■ **Source passage**:
^^^^

On January 4, 2016, following Attorney Neroni's removal as plaintiffs' counsel of record, based upon her suspension, Woodruff Lee Carroll, Esq., filed a notice of appearance on plaintiffs' behalf. Dkt. No. 89. Upon his entry into the case, Attorney Carroll thereafter requested that the court schedule a settlement conference in the action. Dkt. No. 87. That request was granted, and a settlement conference was scheduled to be held on January 13, 2016. Dkt. No. 88. The settlement conference, however, was adjourned without date based upon plaintiffs' request that the court consider resolving the issue of whether any legal fees may be owed to Attorney Neroni in the event the parties reach settlement. Dkt. Nos. 93, 94. The parties have now filed formal requests to the court for a determination as to the issue of legal fees owing to plaintiff's former counsel. Dkt. Nos. 95, 99.

In response to the parties' request for resolution of the issue, Attorney Neroni has filed a written submission in which she (1) refuses to state the basis of her fee arrangement with the plaintiffs, (2) complains of Attorney Carroll's efforts to settle the action, (3) objects to the court making a determination concerning the issue, and (4) announces her intention to make a fee application pursuant to 42 U.S.C. § 1988 in the future. Dkt. No. 101. Although plaintiffs have failed to provide the court with their analysis of Attorney Neroni's professional efforts taken on their behalf, they included Attorney Neroni's own brief description of certain tasks undertaken while she was attorney of record for plaintiffs in this action. Dkt. No. 95-3 at 2-3. Specifically, in an e-mail written to Attorney Carroll, Attorney Neroni explains that, while representing plaintiffs, she

fought against three motions, 2 to dismiss, 1 for a summary judgment, partially won on those, held numerous conferences, on the phone and in person, had travel expenses, helped my clients with attending a deposition, reviewed tons of documents, did extensive factual and legal research with the use of an expensive database, and made it possible for the case to proceed to trial.
Id.

On February 24, 2016, I held a hearing to address the issue of Attorney Neroni's charging lien. Text Minute Entry Dated Feb. 24, 2016. Despite receiving notice of the proceeding, Attorney Neroni did not appear. Id.

The parties' request for determination of the fee issue has been referred to me for the issuance of a report and recommendation, pursuant to 28 U.S.C. § 636(b)(1)(B), Northern District of New York Local Rule 72.3(c), and Fed. R. Civ. P. 72(b)(3). Dkt. No. 100. Pending that determination, the trial in this matter, which had been scheduled to commence on March 28, 2016, has been adjourned without date. Dkt. No. 104.

^^^^

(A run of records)
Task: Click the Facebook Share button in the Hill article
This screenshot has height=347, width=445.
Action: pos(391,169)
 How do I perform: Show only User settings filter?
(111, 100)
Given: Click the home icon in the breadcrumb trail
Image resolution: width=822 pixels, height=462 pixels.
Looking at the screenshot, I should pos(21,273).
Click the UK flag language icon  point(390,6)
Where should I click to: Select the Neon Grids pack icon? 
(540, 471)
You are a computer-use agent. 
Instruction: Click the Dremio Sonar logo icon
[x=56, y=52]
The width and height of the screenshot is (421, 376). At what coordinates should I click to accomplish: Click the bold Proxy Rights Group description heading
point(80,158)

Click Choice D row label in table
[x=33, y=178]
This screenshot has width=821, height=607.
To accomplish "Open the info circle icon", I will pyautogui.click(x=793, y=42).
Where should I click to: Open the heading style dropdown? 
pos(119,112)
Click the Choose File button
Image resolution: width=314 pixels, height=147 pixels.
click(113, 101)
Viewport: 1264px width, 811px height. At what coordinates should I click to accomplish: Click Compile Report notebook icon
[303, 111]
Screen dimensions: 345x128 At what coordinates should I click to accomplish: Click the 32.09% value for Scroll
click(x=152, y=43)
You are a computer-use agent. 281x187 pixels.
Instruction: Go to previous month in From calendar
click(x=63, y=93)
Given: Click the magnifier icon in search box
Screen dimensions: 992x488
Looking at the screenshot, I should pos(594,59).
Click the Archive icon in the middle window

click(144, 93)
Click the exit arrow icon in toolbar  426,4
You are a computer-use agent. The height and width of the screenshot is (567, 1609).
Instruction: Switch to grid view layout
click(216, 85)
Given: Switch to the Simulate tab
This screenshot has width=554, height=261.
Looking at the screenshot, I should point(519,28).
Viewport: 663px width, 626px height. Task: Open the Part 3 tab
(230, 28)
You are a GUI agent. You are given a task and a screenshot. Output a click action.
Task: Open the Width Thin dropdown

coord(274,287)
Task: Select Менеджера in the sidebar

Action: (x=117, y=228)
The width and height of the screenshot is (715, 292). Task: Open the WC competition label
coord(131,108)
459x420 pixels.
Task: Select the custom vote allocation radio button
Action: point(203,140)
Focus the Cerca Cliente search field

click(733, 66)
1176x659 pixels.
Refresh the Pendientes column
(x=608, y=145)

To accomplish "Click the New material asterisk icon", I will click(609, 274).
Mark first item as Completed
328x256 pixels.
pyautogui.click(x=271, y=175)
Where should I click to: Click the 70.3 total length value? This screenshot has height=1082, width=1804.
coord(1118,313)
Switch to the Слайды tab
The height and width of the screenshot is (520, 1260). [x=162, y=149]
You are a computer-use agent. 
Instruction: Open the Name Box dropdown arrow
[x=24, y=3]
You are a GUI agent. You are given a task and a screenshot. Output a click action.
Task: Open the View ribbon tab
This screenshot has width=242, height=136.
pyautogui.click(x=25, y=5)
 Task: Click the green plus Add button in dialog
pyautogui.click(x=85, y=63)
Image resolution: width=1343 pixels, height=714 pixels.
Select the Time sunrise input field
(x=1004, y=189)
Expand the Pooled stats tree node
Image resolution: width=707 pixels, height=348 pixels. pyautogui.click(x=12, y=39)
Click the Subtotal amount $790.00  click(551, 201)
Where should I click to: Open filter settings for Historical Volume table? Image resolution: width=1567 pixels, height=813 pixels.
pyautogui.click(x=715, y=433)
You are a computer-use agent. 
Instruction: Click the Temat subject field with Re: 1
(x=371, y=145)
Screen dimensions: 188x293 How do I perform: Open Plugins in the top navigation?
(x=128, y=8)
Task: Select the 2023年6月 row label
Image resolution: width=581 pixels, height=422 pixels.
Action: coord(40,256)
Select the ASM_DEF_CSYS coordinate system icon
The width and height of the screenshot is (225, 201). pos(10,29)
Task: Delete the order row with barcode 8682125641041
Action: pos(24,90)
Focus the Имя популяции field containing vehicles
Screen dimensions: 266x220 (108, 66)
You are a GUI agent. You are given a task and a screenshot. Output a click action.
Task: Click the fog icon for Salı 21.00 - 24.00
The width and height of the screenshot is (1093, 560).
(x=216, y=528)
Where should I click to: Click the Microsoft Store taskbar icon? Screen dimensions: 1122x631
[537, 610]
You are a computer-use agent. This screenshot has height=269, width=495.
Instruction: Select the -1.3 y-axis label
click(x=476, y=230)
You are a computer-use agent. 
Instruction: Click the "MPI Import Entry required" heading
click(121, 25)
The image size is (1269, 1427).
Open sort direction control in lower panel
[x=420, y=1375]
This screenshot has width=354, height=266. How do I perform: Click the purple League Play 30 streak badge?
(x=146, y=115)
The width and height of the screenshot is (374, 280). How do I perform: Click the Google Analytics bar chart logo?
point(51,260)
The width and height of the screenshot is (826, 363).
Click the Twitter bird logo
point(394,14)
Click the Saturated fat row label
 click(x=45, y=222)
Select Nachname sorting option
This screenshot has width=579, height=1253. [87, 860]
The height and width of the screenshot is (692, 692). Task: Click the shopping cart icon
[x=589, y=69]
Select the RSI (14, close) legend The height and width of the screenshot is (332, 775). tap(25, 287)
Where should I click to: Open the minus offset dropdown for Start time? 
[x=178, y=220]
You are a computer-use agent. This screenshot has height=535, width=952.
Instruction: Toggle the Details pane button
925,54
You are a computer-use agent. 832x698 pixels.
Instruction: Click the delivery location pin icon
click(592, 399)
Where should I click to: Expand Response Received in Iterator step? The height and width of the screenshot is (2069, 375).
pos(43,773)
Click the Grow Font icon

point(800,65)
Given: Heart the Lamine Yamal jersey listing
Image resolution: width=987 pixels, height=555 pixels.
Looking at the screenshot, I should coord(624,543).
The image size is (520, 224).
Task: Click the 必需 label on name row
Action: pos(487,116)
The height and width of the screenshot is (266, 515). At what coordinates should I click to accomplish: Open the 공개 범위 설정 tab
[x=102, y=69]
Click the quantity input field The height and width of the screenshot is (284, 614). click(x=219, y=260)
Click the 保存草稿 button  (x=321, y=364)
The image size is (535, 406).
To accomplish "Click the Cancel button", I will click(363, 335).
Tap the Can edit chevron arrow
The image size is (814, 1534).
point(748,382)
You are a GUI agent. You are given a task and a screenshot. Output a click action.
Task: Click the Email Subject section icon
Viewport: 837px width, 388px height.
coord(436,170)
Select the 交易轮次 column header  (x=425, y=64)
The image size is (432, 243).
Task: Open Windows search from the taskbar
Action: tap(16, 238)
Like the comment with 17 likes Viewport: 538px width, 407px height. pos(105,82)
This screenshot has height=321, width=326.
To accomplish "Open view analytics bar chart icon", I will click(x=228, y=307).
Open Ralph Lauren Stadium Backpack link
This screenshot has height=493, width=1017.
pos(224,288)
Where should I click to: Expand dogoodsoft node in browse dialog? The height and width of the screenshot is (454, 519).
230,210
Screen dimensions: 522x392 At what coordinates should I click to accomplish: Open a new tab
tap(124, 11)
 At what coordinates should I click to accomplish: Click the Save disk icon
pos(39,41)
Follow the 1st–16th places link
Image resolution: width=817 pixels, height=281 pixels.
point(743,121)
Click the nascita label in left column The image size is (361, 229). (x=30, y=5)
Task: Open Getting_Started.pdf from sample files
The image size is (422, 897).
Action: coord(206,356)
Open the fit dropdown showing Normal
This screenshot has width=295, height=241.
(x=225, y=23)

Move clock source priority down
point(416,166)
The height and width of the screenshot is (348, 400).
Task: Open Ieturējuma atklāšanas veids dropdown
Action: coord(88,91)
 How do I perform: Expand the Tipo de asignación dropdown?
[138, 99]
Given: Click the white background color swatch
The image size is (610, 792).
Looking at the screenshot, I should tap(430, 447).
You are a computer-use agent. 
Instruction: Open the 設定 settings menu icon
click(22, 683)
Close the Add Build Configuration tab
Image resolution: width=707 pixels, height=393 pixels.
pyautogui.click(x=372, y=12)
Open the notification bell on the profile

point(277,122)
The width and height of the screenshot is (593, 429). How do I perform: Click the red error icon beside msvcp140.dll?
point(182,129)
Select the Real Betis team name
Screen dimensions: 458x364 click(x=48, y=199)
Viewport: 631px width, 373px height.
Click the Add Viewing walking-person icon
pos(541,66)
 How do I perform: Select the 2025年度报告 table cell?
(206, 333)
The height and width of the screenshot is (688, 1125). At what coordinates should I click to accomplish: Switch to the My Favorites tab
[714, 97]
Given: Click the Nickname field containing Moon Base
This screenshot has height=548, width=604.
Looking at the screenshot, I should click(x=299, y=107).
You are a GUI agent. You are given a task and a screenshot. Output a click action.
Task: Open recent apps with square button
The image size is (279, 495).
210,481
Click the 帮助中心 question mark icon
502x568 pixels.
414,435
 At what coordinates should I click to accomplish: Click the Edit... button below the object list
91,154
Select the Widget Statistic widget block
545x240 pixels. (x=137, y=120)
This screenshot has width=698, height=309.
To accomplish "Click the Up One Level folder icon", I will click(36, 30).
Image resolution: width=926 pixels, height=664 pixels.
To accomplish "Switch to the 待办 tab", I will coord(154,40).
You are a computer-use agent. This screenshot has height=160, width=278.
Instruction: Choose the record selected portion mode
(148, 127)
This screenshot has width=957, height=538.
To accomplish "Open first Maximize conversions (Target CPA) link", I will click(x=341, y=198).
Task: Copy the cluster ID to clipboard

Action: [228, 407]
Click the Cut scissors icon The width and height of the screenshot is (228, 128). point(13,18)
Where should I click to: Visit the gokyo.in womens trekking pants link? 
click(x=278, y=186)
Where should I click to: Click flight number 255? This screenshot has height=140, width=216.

^^^^

■ **What to do**:
1 > According to the passage on the fee dispute, for what date was the settlement conference scheduled?
2 > List every action that the passage on the fee dispute says Attorney Neroni took in her written submission.
The records come from a separate source.

■ **Answers**:
1 > January 13, 2016

2 >
- Refused to state the basis of her fee arrangement with the plaintiffs
- Complained of Attorney Carroll's efforts to settle the action
- Objected to the court making a determination concerning the issue
- Announced her intention to make a fee application under 42 U.S.C. § 1988 in the future